We asked other members of the Facets community to name their favorite romantic movies. Board co-chair Randy Adamsik served as executive director of the Minnesota Film Board and co-founder of the Minneapolis-St. Paul International Film Festival in addition to his many non-profit leadership roles in Chicago. He offers Before Sunrise, the “walkie and talkie” with Ethan Hawke and Julie Delpy, directed by Richard Linklater, saying it was a film that really “took people by surprise.” Adamsik also recommends Hear My Song, directed by Peter Chelsom, in which Ned Beatty plays the notorious Irish tenor Joseph Locke who returns to Liverpool to save a romance.
And then there’s Grumpy Old Men: “Okay, I’m biased because I was Minnesota film commissioner when Jack Lemmon, Ann-Margret, and Walter Matthau arrived in town to spark a senior romance. I am actually doing a Zoom interview with a local Twin Cities TV station tomorrow on this very subject!”
Facets board member and noted photographer Suzette Bulley says she loves a good rom-com in addition to the classic romantic movie Casablanca. She wonders if this is due to the fact she was born in February, Valentine’s month.
“When I was a teen, my favorite movie was definitely Sixteen Candles, the early John Hughes classic with Molly Ringwald and that cute Michael Schoeffling, who didn’t make many more movies but did appear again as Winona Ryder’s love interest in Cher’s movie Mermaids. Trust me, I looked, and this was before the advent of the internet!” Bulley says. “Looking back, there are some definite cringey moments that don’t hold up today, but at the time, Hughes changed the direction of teen movies from the T&A of the Porkies genre to movies about teen feelings. This movie was a revelation to me because it was about a teen girl and her experiences with the plus of being set in the ’burbs of Chicago.”
John Cusack, the Chicago actor, starred in several of her favorite rom-coms, and got his movie career started in Sixteen Candles. The Sure Thing, Say Anything, and High Fidelity are a few he is most well-known for. “High Fidelity is set in a Chicago record store (I miss record stores) and is based on Nick Hornby’s book. Another book of his, About a Boy, became another fav rom-com of mine with a breakout role by Jack Black,” she adds.
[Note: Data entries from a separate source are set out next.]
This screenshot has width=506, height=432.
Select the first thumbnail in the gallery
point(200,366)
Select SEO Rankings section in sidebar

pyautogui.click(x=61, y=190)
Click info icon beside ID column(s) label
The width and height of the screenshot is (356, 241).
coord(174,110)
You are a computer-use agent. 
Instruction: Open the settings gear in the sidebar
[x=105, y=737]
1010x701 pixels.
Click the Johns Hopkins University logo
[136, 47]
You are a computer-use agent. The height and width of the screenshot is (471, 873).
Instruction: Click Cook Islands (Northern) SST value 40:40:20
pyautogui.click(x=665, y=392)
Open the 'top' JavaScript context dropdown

Her new favorite rom-com, though, is The Big Sick set in comedy clubs in Chicago starring Kumail Nanjiani. She describes it as whip smart and funny, while still tugging on the heartstrings. It was written by Nanjiani and his wife, Emily Gordon, loosely based their real-life romance.
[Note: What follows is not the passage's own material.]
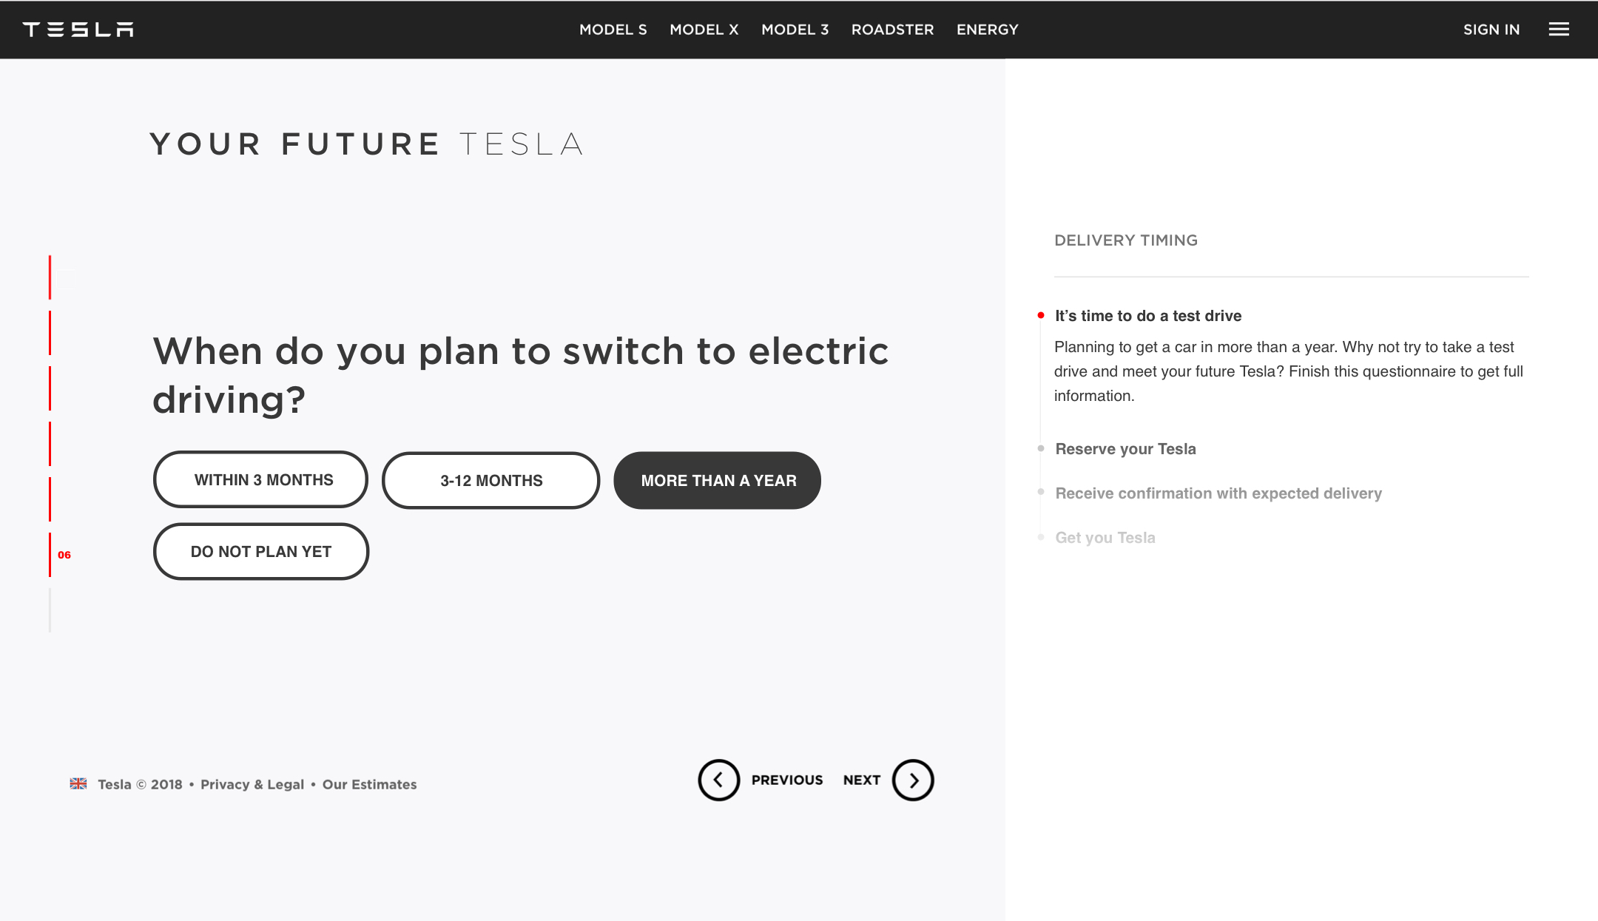Open Model X in the navigation bar
The image size is (1598, 921).
[704, 30]
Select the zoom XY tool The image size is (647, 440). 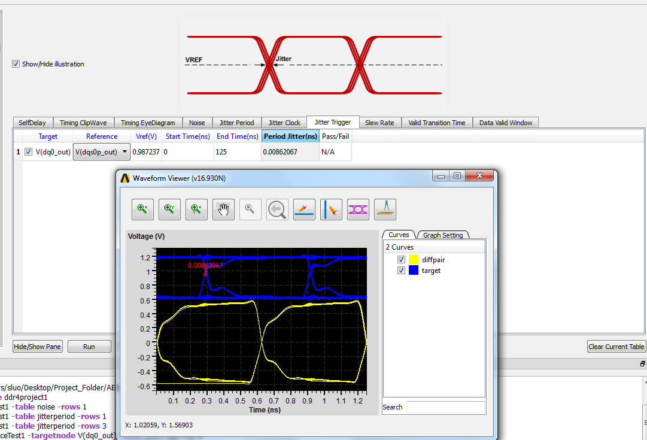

Mitchell Cobey, Facets board member, celebrated caterer, and film buff, shares that his three favorite love stories are Wuthering Heights, Waterloo Bridge, and Camille: “But, what about A Man and a Women? Giant foreign film hit when it came out, maybe not a great film, but people loved it. Also, its two stars and director, Claude Lelouche, are still around.”
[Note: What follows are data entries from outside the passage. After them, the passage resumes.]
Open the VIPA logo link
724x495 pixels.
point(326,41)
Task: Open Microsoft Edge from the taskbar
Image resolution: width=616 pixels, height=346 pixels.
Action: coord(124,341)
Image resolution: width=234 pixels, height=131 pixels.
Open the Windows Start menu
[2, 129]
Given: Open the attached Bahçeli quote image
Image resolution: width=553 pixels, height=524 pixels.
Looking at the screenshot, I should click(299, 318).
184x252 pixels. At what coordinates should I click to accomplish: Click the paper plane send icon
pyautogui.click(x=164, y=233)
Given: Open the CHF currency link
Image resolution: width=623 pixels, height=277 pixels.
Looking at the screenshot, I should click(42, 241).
And if you want to keep the romance going, the Alliance Française will present The Young Girls of Rochefort on February 17th as part of their Chic & You film screenings. Program Director Aimee Laberge describes the film: “With a jazzy, Oscar-nominated score by Michel Legrand, a pastel paradise of costumes, and a divine supporting cast, The Young Girls of Rochefort is an homage to the Hollywood musical and a candy-colored slice of Nouvelle Vague subversion from French cinema’s preeminent dreamer, Jacques Demy.” What could sound more divine or decadent (or tailor-made for a belated Valentine’s dream)?